##### PASSAGE
Making Safe Schools Happen

Children spend more time in the care of adults in schools and other educational settings than anywhere else outside of their homes, but often, schools — which have an important role in protecting children – can be sites of violence and abuse rather than spaces that challenge and resolve these problems.

A Systematic Literature Review of the Drivers of Violence Affecting Children: The Philippines, a 2016 UNICEF report, noted that in children’s
survey responses, physical violence was the most prevalent form of violence in schools perpetrated by adults and sometimes in the hands of other children, with verbal violence the second most frequent form.

Some forms of violence such as spanking, pinching, whipping, being made to stand under the sun or to squat shouting, and cursing are perceived as forms of discipline or natural reactions by teachers to children and sometimes peer-to-peer incidents, but the UNICEF study said these are forms of abuse and violence.

The 2016 National Baseline Study on Violence Against Children, the first-ever study of its kind conducted in the Philippines, said 80% of children and youth who reported incidents of abuse and violence in their lifetime cited the school, the community, and their homes, as places where they experienced abuse and violence. More boys, at 81.5%, and girls, 78.4%, reported this ordeal, the study noted.

Recognizing this challenge in schools, the Center for the Prevention and Treatment of Child Sexual Abuse (CPTCSA) is launching the Making Safe Schools Happen (MSSH) campaign, visualized through a backpack with three important pockets — the largest of which is filled with notebooks that represent several of the many laws about child protection; the next pocket has geometry implements that symbolize community-based services such as hospital-based child protection units, barangay offices and faith-based institutions including the CPTCSA’s services.

The most important pocket has crayons and pencils that represent how students can access the laws and services with the needed
information, teaching skills to put the information into practice, and building self-esteem to feel confident in accessing the services. These
tools for students are the most important part of making safe schools happen because the help system becomes moot if students cannot access them.

Apart from information on the United Nations Convention on the Rights of the Child Articles 19, 34, 17, 12, and 13, and Presidential Decree (PD) 603, Republic Act (RA) 7610 and RA 7877 that focus on protecting children from abuse, the backpack has teacher training information to help them understand and recognize possible abuse and seek help from the Department of Social Welfare and Development and Philippine National Police.

This also includes training on how to talk with a child who discloses possible abuse and to know the support systems in place for teachers, children, and families.

Inside the backpack is the Department of Education (DepEd) Child Protection Policy, a code of conduct that each teacher must sign, along with teacher training on increasing awareness of the signs and symptoms that a child is being abused or needs help.
##########
__LIST OF TASKS__:
- A) Repeat word for word the part of the safe schools passage starting with "Recognizing this challenge" and going on through "the CPTCSA’s services.".
- B) According to the safe schools passage, why is the pocket with crayons and pencils the most important part of the backpack?
The lines that follow the passage aren't needed for any of this work.
##### DATASET EXCERPT
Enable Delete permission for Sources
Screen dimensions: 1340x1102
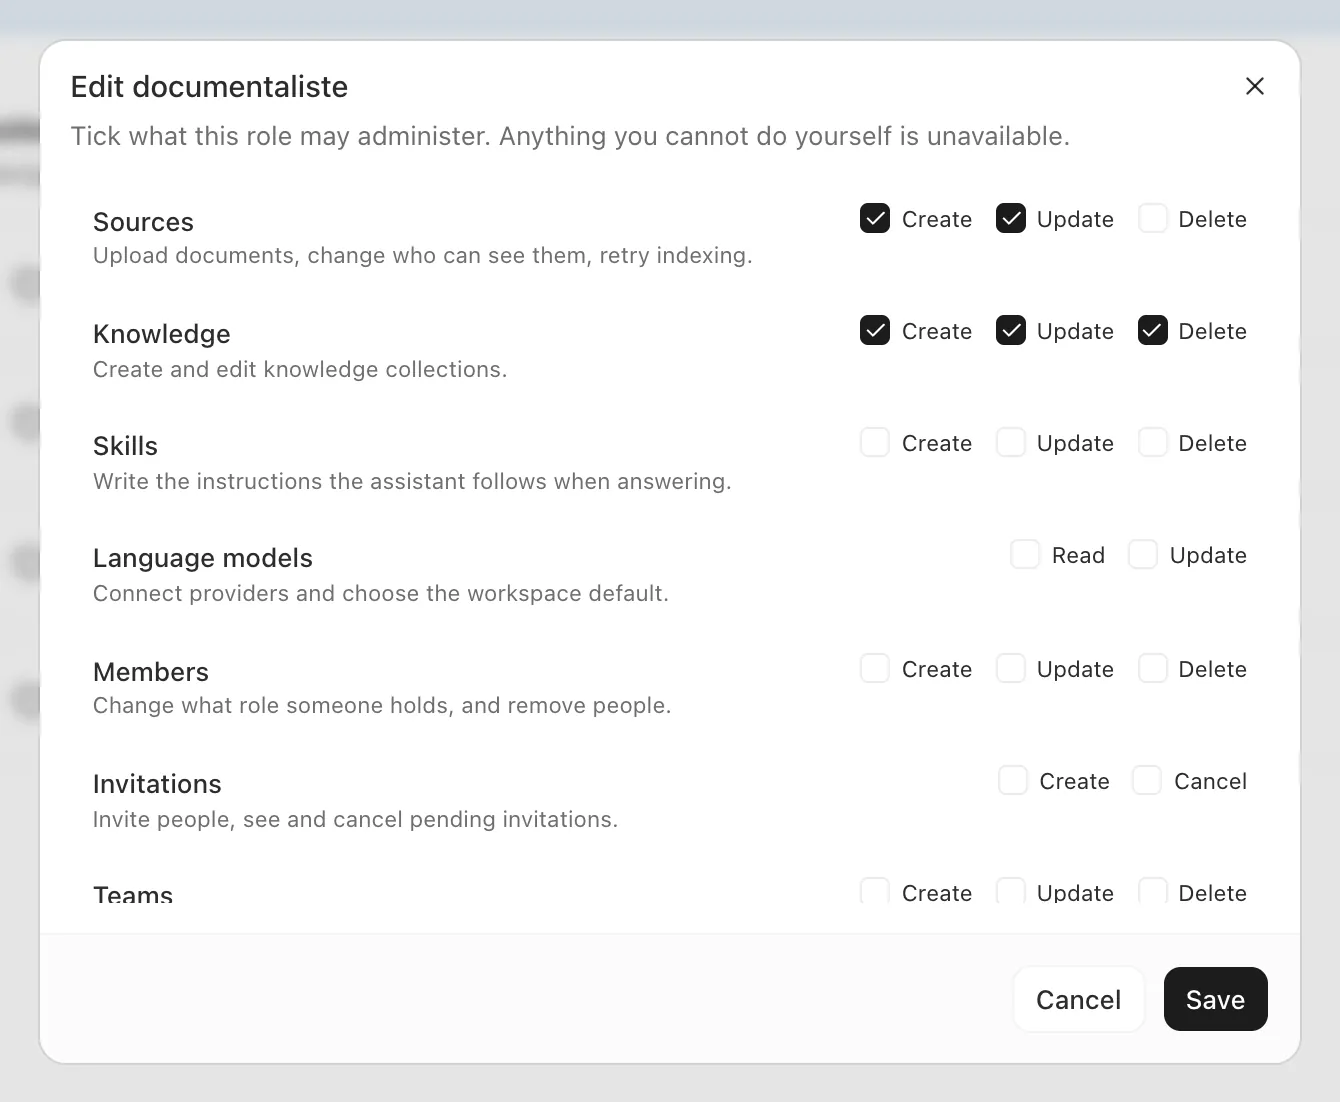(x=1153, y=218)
##########
__YOUR WRITTEN ANSWERS__:
- A)
Recognizing this challenge in schools, the Center for the Prevention and Treatment of Child Sexual Abuse (CPTCSA) is launching the Making Safe Schools Happen (MSSH) campaign, visualized through a backpack with three important pockets — the largest of which is filled with notebooks that represent several of the many laws about child protection; the next pocket has geometry implements that symbolize community-based services such as hospital-based child protection units, barangay offices and faith-based institutions including the CPTCSA’s services.

- B) It holds the tools that let students reach the laws and services: information, skills for putting that information into practice, and self-esteem to feel confident using the services. The passage says these tools matter most because the help system becomes moot if students cannot access it.